Fig. 5. Signatures associated with environmental mutational processes.

(A) SBS signatures occurring at CCN and TCN, with similarities to UV-related SBS7a. (B) Correlations of the signatures in (A) with DBS signatures. (C) SBS signatures presenting T>A, with similarities to AAI-associated SBS22. (D) SBS signatures indicating prior platinum exposure. (E) Correlations of the signatures in (D) with DBS signatures. (F) SBS signatures presenting C>A with similarities to tobacco-associated SBS4. (G) Correlation of the signatures in (F) with DBS signatures. Numbers in each column report the number of organs implicated in the correlative analyses. A correlation is computed independently for each organ and the correlations are displayed as a boxplot. Boxplots denote median (horizontal line) and 25th to 75th percentiles (boxes). The lower and upper whiskers extend 1.5×IQR.

Fig. 6. A summary of SBS signatures and DBS signatures in CNS tumors from GEL.
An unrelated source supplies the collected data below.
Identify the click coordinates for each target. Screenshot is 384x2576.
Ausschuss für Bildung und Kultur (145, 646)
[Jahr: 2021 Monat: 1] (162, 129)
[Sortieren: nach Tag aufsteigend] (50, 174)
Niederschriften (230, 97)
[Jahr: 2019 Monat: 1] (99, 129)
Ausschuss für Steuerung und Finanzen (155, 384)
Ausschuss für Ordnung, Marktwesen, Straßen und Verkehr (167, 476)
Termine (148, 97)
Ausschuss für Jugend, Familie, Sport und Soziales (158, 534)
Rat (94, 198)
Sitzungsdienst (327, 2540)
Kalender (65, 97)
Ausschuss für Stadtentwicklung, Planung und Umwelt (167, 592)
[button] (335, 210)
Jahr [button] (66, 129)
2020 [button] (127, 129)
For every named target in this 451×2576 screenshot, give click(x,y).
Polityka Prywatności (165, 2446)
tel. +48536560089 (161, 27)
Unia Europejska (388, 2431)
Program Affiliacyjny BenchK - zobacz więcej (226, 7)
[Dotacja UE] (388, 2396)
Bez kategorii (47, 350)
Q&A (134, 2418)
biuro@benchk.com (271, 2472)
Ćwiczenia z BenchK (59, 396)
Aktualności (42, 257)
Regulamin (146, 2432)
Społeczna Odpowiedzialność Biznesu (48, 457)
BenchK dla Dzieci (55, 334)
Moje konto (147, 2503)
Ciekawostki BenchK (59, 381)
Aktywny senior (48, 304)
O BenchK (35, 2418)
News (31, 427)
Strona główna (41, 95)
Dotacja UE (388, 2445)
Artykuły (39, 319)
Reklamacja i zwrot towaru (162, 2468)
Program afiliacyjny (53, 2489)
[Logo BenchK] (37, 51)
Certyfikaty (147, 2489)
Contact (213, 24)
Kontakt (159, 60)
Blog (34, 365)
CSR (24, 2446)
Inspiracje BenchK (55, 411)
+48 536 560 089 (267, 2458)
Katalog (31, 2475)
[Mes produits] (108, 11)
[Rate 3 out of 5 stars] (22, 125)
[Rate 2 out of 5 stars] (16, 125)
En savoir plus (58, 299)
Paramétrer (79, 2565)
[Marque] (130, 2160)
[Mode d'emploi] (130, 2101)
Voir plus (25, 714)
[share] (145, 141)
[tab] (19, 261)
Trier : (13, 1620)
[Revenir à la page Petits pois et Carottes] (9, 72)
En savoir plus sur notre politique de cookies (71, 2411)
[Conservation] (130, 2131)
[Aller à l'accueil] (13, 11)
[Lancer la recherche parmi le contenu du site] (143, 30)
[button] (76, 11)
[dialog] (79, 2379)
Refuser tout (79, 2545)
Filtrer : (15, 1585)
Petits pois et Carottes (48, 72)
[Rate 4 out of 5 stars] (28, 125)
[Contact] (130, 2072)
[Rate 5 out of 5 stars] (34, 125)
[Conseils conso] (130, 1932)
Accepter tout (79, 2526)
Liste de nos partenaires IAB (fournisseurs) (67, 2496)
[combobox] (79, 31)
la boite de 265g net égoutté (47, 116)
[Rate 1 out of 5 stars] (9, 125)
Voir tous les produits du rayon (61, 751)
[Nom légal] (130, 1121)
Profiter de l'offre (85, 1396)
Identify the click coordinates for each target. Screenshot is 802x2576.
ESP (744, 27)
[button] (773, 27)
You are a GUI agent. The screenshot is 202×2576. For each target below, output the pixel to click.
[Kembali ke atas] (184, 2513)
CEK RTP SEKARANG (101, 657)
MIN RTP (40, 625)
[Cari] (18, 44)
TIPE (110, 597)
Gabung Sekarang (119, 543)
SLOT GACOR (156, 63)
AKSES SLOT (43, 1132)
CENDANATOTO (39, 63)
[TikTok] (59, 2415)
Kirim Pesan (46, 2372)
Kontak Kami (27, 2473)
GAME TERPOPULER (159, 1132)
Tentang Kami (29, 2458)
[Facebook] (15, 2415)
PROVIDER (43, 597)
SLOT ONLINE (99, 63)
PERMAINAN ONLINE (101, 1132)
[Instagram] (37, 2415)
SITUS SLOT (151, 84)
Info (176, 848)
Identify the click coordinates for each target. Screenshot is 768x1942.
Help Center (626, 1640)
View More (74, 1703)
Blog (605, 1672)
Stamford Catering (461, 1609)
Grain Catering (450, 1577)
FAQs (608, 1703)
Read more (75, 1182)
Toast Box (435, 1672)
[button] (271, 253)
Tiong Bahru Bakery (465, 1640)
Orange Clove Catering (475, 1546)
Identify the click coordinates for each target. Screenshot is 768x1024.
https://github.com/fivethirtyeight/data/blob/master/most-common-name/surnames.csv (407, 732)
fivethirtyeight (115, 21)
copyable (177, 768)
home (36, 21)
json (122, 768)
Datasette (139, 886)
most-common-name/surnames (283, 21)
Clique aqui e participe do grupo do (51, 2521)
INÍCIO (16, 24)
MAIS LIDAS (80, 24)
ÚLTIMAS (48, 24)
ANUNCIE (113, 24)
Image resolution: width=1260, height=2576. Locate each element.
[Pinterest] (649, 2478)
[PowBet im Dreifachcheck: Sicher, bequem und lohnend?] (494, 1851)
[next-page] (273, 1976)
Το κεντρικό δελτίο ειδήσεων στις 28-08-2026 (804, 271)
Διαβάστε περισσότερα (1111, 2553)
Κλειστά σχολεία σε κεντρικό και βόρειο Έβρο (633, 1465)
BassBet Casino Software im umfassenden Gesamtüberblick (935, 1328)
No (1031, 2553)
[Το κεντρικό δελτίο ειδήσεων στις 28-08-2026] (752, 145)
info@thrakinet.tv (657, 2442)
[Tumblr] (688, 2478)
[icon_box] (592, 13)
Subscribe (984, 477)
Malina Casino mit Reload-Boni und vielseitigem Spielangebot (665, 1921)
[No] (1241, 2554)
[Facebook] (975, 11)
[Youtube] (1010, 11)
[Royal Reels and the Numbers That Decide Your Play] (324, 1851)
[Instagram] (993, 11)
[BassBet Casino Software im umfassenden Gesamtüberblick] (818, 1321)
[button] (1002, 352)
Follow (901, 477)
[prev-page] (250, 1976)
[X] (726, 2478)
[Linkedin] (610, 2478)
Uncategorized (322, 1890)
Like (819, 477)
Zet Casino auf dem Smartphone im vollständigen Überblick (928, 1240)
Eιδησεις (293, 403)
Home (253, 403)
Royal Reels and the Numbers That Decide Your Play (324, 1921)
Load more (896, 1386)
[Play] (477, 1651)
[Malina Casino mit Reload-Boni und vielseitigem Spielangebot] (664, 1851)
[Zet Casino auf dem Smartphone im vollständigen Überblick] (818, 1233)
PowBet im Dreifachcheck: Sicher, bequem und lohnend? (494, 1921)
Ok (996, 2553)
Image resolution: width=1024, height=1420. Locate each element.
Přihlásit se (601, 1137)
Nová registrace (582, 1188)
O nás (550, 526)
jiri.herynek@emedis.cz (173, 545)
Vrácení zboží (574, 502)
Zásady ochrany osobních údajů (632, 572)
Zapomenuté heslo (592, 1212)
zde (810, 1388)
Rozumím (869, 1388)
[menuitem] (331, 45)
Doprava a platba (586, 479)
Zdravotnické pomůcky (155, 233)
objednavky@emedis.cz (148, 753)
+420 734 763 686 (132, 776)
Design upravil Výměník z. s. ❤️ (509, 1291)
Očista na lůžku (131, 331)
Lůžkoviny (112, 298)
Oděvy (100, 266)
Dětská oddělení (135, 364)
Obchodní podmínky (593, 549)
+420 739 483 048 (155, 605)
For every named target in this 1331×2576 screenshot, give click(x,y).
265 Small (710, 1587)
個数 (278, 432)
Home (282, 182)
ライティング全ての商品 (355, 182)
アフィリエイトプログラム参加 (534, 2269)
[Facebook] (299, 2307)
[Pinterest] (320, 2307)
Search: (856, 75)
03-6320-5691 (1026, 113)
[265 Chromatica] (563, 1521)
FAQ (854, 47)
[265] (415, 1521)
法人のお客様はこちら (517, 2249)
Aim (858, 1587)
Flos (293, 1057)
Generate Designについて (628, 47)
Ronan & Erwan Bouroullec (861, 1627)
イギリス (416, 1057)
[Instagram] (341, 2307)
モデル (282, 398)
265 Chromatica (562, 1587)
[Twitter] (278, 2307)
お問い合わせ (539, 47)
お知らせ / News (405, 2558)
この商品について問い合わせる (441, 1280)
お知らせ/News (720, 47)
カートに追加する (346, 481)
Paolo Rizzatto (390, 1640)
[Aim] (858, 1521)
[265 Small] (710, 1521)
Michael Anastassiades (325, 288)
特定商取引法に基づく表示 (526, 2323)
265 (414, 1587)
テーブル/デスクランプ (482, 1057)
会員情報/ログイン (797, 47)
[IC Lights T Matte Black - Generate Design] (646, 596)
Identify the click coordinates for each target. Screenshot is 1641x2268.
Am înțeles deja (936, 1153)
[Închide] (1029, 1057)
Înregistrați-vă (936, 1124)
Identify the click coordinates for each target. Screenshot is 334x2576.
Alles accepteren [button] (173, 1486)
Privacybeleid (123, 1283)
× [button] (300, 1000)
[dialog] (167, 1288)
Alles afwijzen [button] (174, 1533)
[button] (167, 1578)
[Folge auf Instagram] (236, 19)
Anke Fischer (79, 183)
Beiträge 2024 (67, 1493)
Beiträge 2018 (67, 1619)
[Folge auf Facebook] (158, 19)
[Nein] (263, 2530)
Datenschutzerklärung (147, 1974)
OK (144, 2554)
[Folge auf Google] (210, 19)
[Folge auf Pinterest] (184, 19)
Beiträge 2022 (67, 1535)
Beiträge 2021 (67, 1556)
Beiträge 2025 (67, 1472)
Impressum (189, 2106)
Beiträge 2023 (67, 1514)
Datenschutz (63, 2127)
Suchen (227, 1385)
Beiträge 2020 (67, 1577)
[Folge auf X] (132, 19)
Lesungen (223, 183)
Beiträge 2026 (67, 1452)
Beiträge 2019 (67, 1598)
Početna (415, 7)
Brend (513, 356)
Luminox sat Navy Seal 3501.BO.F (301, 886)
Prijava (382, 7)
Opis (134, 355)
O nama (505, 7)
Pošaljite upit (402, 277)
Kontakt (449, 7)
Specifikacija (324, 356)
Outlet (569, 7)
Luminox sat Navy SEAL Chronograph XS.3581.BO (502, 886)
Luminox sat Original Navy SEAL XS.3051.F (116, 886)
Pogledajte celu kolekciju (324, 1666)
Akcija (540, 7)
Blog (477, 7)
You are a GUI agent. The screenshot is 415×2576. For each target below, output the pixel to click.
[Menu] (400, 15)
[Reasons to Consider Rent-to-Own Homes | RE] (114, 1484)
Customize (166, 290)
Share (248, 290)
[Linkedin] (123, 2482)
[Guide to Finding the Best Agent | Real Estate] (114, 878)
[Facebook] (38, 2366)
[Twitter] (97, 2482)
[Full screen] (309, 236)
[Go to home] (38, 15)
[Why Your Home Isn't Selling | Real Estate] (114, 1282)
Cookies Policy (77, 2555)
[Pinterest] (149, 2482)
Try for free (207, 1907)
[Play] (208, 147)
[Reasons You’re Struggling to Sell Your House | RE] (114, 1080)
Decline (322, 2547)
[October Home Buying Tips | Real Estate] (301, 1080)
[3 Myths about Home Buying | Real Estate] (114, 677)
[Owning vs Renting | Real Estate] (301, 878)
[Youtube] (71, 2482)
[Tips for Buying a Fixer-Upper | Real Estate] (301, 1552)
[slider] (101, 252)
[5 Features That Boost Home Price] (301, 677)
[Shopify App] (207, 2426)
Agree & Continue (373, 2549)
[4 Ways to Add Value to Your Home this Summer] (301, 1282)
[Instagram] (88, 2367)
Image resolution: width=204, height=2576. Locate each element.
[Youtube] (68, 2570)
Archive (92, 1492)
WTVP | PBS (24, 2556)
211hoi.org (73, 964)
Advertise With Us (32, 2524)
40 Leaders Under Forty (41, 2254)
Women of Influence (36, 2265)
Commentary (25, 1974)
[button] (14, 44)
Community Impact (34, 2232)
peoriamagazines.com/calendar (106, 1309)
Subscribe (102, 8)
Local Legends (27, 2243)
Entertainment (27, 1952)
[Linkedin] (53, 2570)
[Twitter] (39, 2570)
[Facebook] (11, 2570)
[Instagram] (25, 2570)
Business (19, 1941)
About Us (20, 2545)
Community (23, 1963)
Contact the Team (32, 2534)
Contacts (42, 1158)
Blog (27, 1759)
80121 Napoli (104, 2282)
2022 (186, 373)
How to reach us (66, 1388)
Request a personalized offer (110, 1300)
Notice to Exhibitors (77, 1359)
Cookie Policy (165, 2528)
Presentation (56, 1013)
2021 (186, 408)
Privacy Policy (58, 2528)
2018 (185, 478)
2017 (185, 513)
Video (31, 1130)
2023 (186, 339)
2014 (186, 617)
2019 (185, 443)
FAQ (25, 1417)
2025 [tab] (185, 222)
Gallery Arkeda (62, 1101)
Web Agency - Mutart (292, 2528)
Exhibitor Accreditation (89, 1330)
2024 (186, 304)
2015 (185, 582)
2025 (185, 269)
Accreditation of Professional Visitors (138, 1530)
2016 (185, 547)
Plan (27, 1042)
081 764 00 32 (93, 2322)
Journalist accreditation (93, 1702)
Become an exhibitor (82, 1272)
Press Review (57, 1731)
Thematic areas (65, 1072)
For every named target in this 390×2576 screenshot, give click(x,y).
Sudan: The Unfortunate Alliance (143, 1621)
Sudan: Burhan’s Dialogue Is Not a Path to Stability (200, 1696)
(A) Number of CNS tumors from cohorts of GEL, ICGC and Hartwig. (B) Most CNS tumors have common signatures only (light blue in pie chart) and a fraction have one rare signature (maroon). Numbers for pie chart wedges of less than 5% not shown. (C) Common SBS signatures in CNS GEL tumors. (D) Previously reported rare SBS signatures in CNS GEL tumors. (E) Prreviously unreported rare SBS signatures in CNS GEL tumors. (F) DBS signatures in CNS GEL tumors. (G) Distribution of mutational signatures in all CNS GEL tumors. For each sample, the total number of mutations is shown in log scale, while signature exposure proportions are colored linearly. Samples are clustered according to the exposure proportions using hierarchical clustering with average linkage. (H) Mutational frequencies ofcommon and rare signatures of CNS GEL cancers. Numbers at the bottom indicate the numbers of samples with each signature.

Fig. 7. Illustration of common and rare mutational signatures in cancer samples and the workflow of FitMS.

Schematic depiction of common (gray and lighter colors) versus rare signatures in three example tumor-types (breast, central nervous system (CNS) and colorectal cancers). Each patient could have different amounts of some (or all) of the common signatures. Occasionally, a patient may carry a rare signature as well (bright colors). Some common signatures are ubiquitous and present in nearly all tumor-types while some common signatures may be restricted to some tumor-types. Rare signatures may be unique (for example, yellow dot) or could also occur in other tumor-types (for example, red dots). We propose a practical package, FitMS that utilizes the insights obtained through this work. Given a new sample, for example, a new brain cancer WGS mutation catalog, FitMS will fit common CNS signatures before attempting to discover additional rare signatures seen in CNS and other tumors.